When Israel held four elections in two years and fell into a protracted political turmoil, Abbas emerged as an antidote to the turmoil.

Prior to the March 2021 elections, Abbas separated Ram from the Arab coalition, implying that no matter who led the faction, the faction would join the coalition under the right conditions.

Former Prime Minister Benjamin Netanyahu reportedly held an unprecedented meeting with Abbas on joining forces and promised him a list of policies to address the crime and housing problems prevailing in Arab society. However, Netanyahu’s ultranational allies opposed cooperation with Abbas, and negotiations collapsed.

Later, when Congressman Yale Rapid was asked to form a government, he picked up Netanyahu’s interruption, and Ram said. Current coalition.

An awkward coalition led by former West Bank pioneer leader Naftali Bennett, consisting of eight political parties, from nationalists to doves in favor of the Palestinian state, promises to set aside divisive issues. did. Instead, it focuses on subjects that do not shake the stability of the coalition, such as pandemics and the economy.

The Palestinian issue, which has traditionally been of central importance to Arab parties, has been largely ignored.

Abbas argued that he did not ignore Palestine’s long-standing desire as a nation on the West Bank, Gaza, and East Jerusalem, the territories Israel occupied during the 1967 Middle East War. Family ties connect Israeli Palestinian citizens with those who live in the occupied territories.

After the coalition was formed, Abbas told the podcast, “Ram wants to focus on the pressing issues of Arab society.” His office declined the request for an interview.

Ra’am has been promoting priorities from within the coalition. We aimed to secure an unprecedented billion-dollar budget for the Arab community, improve living conditions and minimize record crime rates. At Ra’am’s request, the government authorized an unrecognized Bedouin village in the southern Negev Desert and moved to connect thousands of illegally built homes to electricity.

“The Israeli government has long ignored the Negev and did not address the underlying problem,” said Faiz Abu Sahiban, Mayor of Bedouin and supporter of Abbas. “This is the first time Israel has heard from Bedouin.”

Diverse opinions inevitably clashed. last week, Abbas threatened to withhold party voting in parliament in protest of tree planting A crisis in which a forestry project was suspended on a land claimed by Bedouin in the Negev. Ra’am also backed up efforts by elements of the Nationalist Union to extend the law to prevent Palestinians marrying Israeli citizens from acquiring residence rights.

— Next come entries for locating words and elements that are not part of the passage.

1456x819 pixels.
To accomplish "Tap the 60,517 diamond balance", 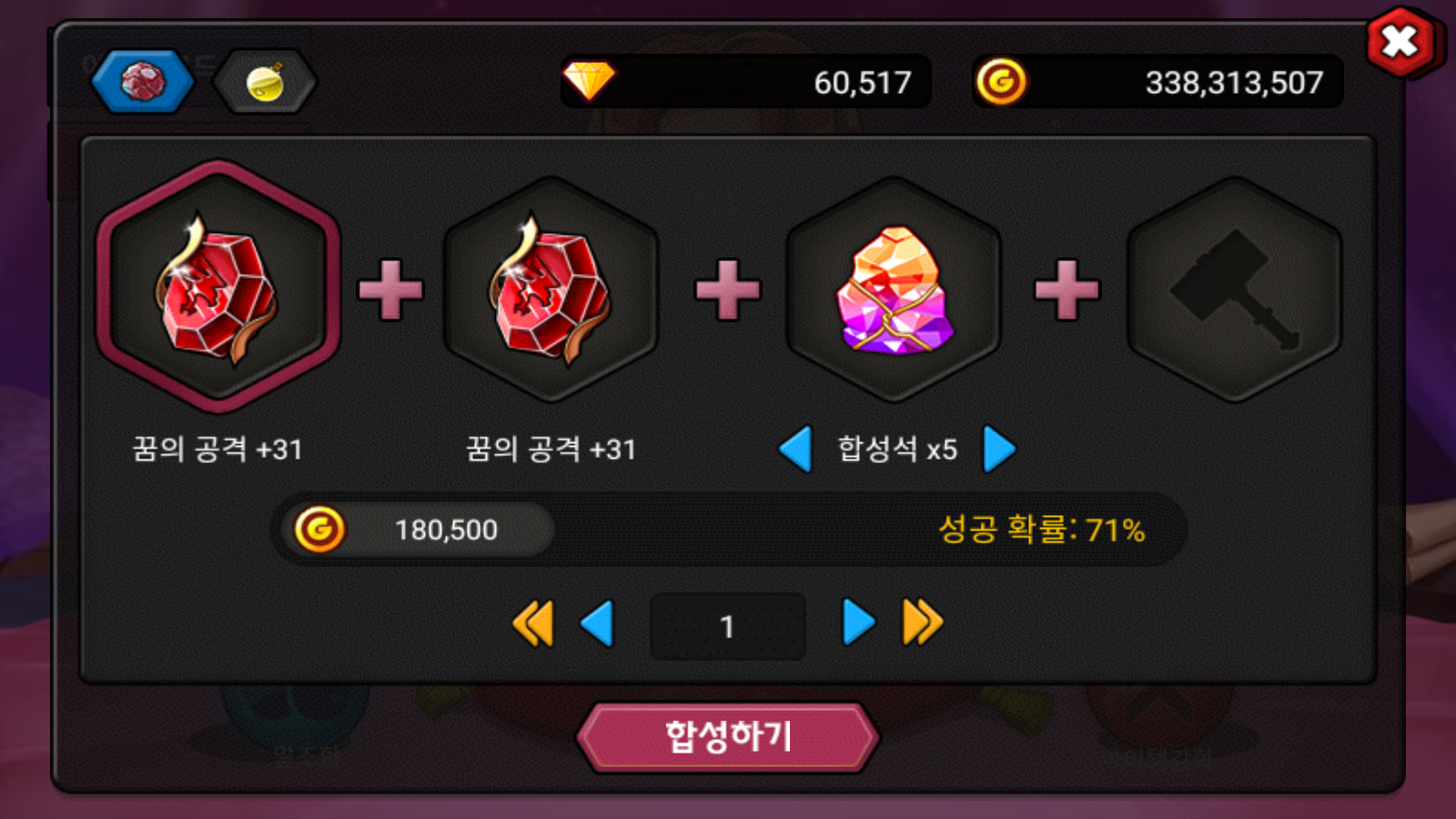I will tap(862, 83).
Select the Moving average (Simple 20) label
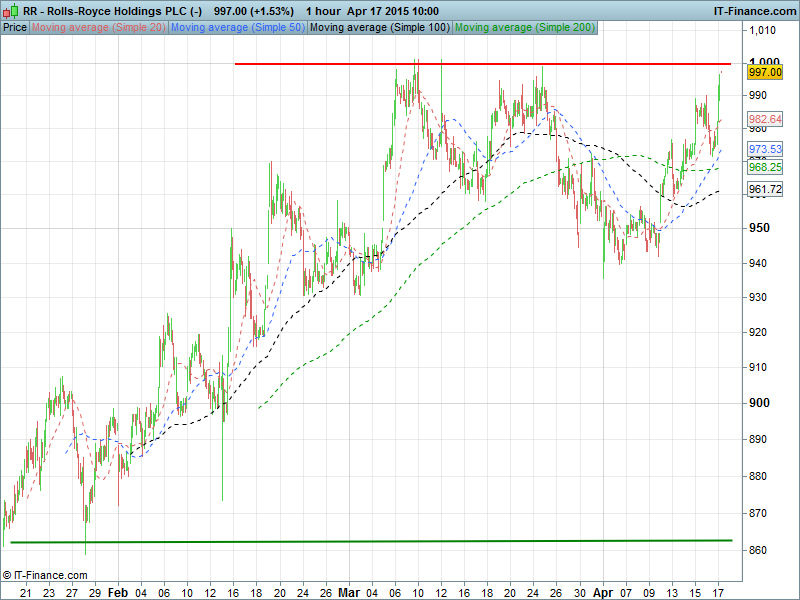800x600 pixels. coord(98,27)
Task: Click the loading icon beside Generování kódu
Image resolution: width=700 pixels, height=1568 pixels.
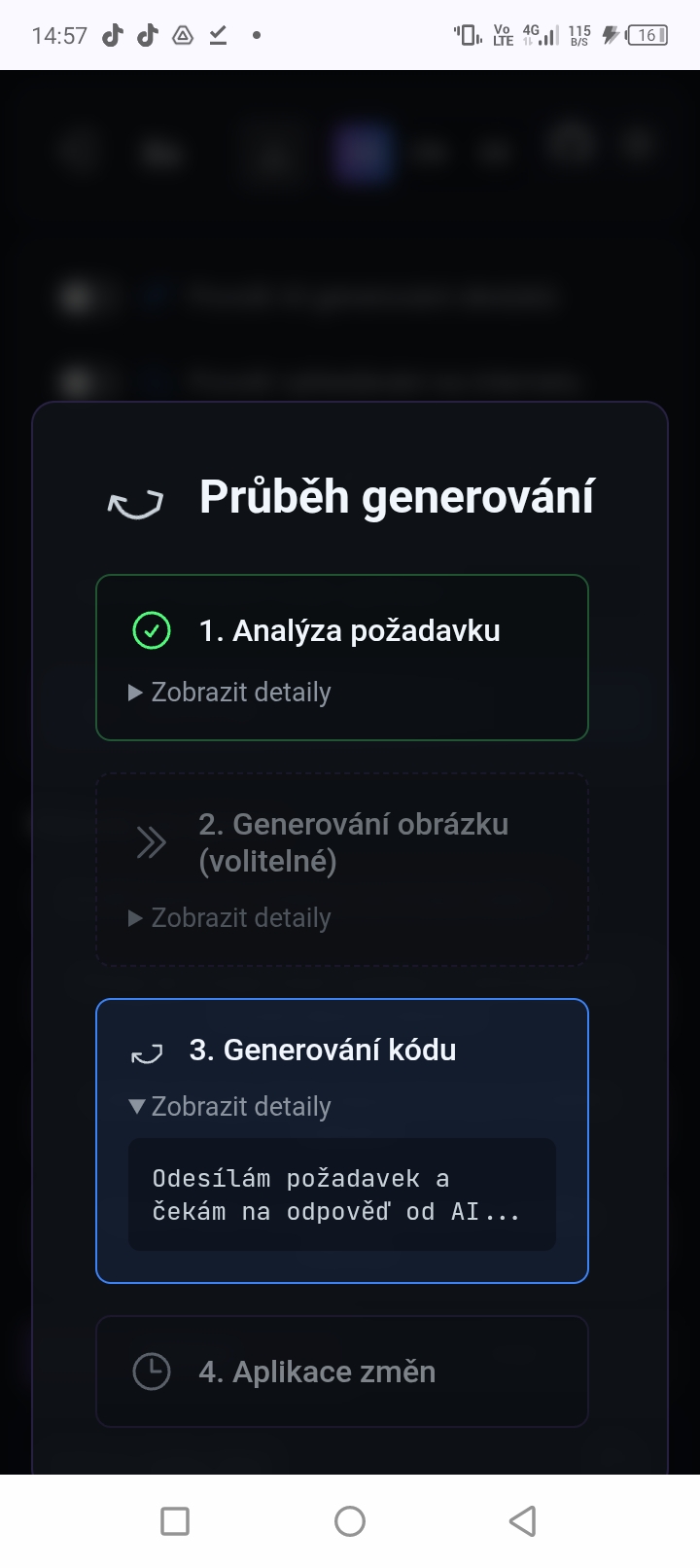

Abbas is repeatedly referred to as a terrorist sympathizer by opposition ultra-nationalist lawmakers. Socially conservative, he is also openly opposed to the pro-LGBT bill in a coalition with gay ministers.

He also faces criticism from Palestinian citizens of Israel. Recently, when he recognized Israel as a Jewish state at a business meeting, he caused a turmoil in the Arab people.

Right-wing Israeli leaders repeatedly called on Palestinians to recognize the Jewish character of Israel, and the mainly Jewish audience applauded their remarks.

However, Arab critics, including the Palestinian leadership on the west bank of the Jordan River, have accused Abbas of abandoning the Palestinian cause.

“They (Ram) are responsible for all decisions made by the government, including the budget for the West Bank reconciliation,” said veteran Arab lawmaker Ahmad Tibi last month.

Nevertheless, Abbas’ entry into the coalition followed years of Arab public opinion in favor of greater Arab participation in decision-making. His failures and achievements could help determine future Arab political involvement.

Mohammad Magadli, political analyst for Nas Radio and Israeli Channel 12TV in Arabic, said:

“It will mean that Israel will become a true democracy.”